Fetch-CRL spams when CRL out-of-date (bugzilla bug #50)
Unfortunately, IGTF CAs are not always able to keep their CRL valid; specifically, sometimes they fail to create a new CRL before the existing CRL expires.
paul@celebrimbor:~$ curl -s $(cat /etc/grid-security/certificates/BYGCA.crl_url) |\
openssl crl -inform der -CApath /etc/grid-security/certificates -noout -issuer -lastupdate -nextupdate verify OK issuer=DC = by, DC = grid, O = uiip.bas-net.by, CN = Belarusian Grid Certification Authority lastUpdate=Jun 18 08:13:41 2020 GMT nextUpdate=Jul 18 08:13:41 2020 GMT paul@celebrimbor:
$ date Mon 20 Jul 10:50:44 CEST 2020 paul@celebrimbor:$
When this happens, fetch-crl issues a warning that the downloaded CRL is out-of-date, and so invalid.

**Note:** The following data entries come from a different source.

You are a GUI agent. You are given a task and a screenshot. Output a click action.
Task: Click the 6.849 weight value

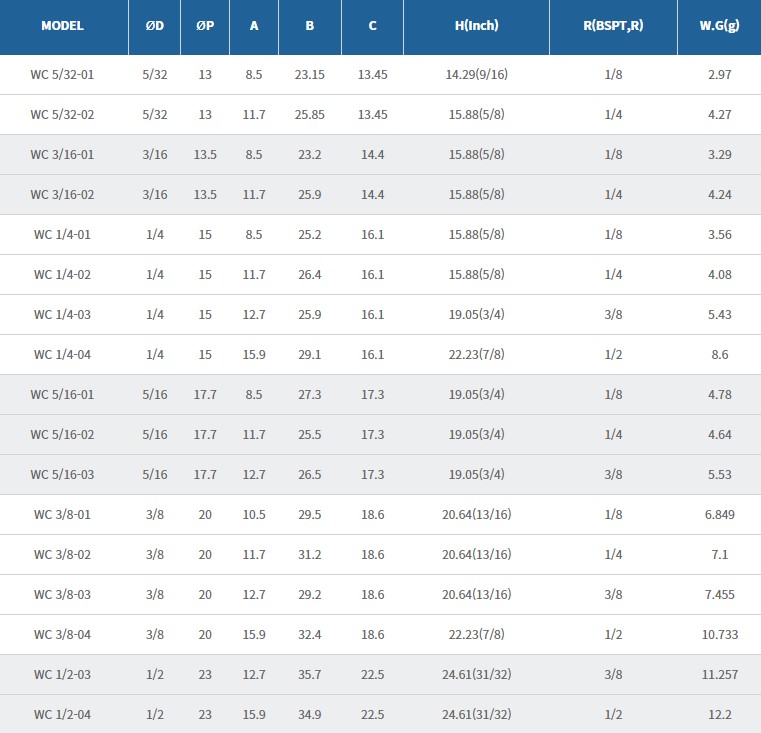(x=719, y=514)
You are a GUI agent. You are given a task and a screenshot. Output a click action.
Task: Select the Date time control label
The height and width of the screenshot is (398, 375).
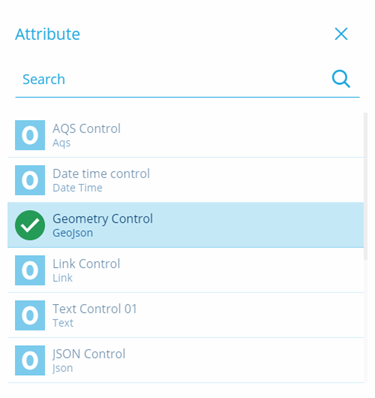coord(101,174)
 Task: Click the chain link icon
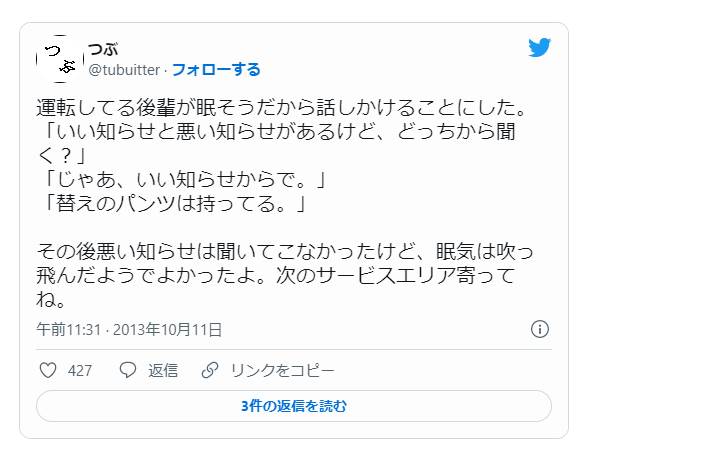click(210, 370)
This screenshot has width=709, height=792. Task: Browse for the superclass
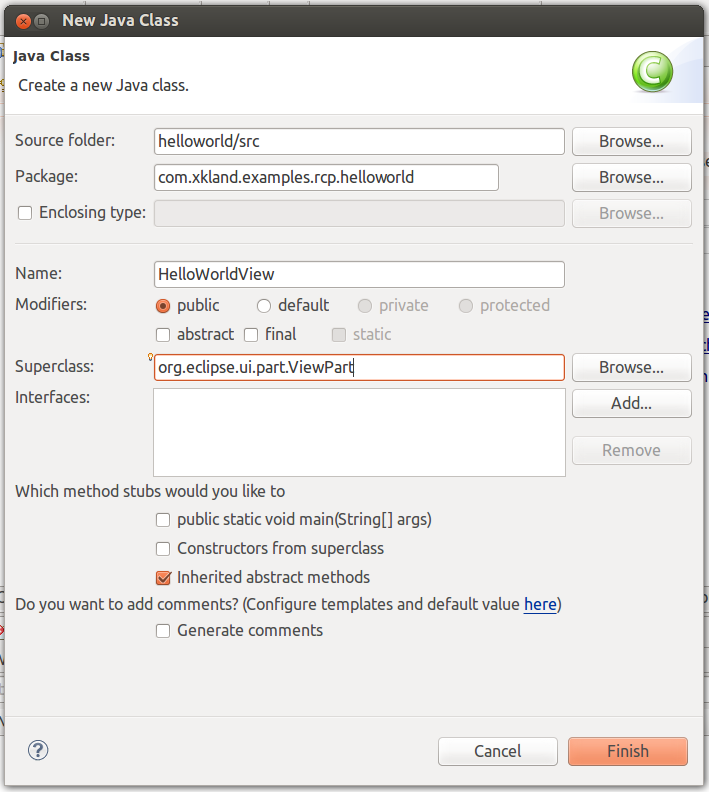(x=631, y=367)
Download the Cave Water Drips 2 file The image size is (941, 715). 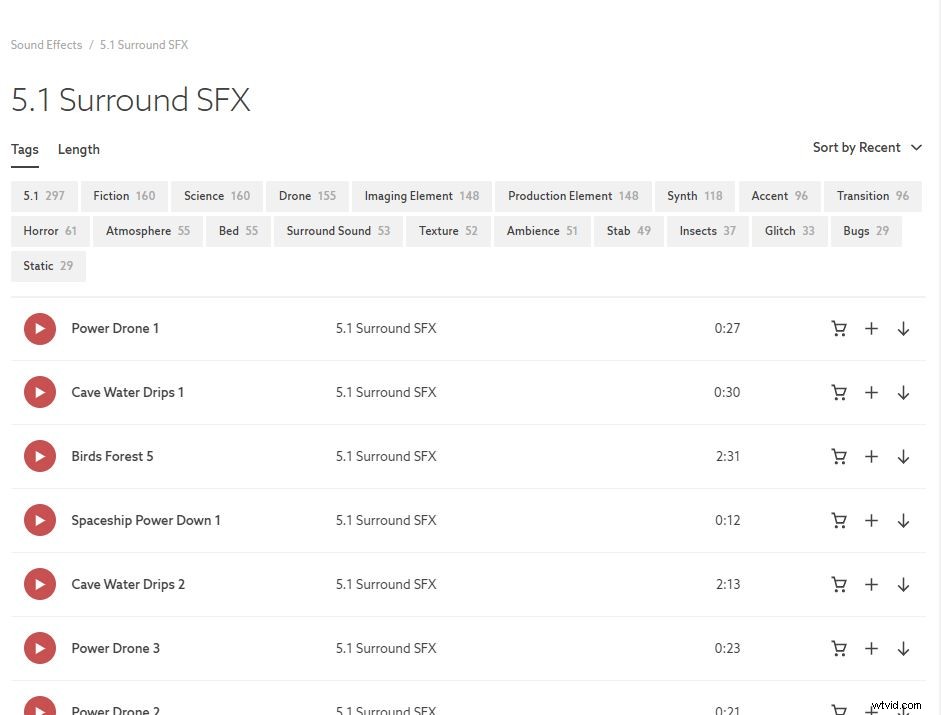tap(903, 584)
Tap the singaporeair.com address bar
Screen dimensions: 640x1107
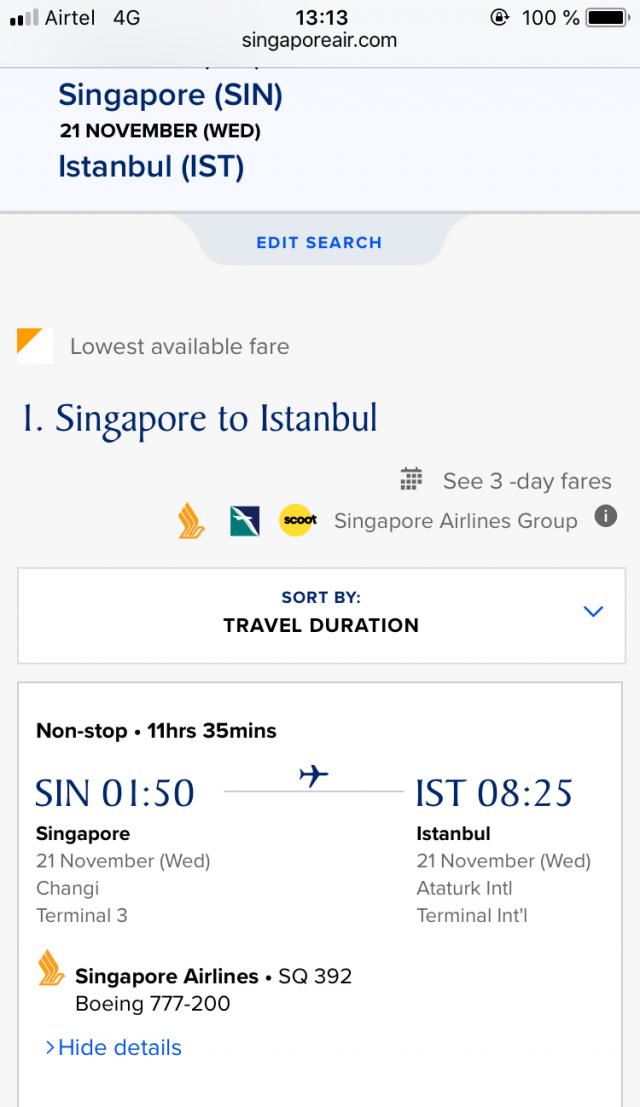pos(319,41)
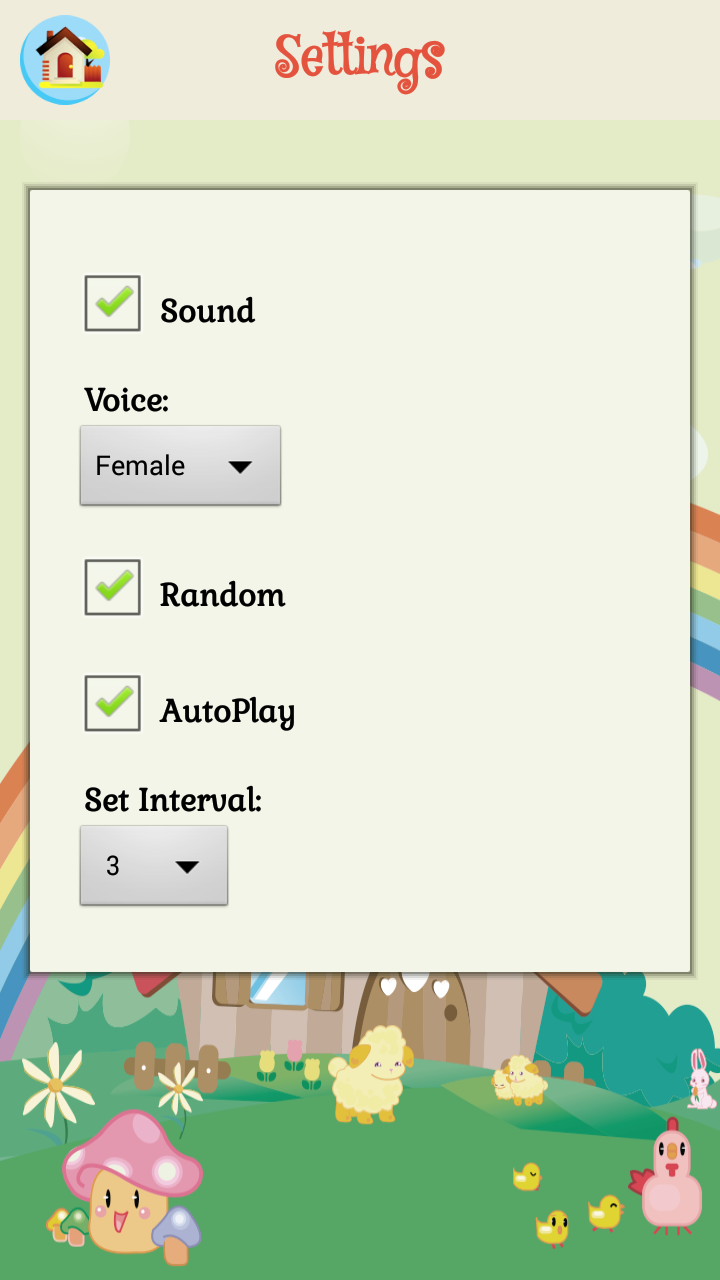Click the house picture inside the blue circle

pyautogui.click(x=62, y=58)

This warning is certainly reasonable; however, fetch-crl issues a warning for each run. By default, this happens four times per day, generating unnecessary noise.
My preference would be for fetch-crl to issues warnings when the CRL validity status changes (valid --> invalid; invalid --> valid).
In addition, at a lower rate, fetch-crl might issue a warning if the problem persists. For example, fetch-crl could issue a warning if a CRL is still invalid after one week, and after two weeks, etc.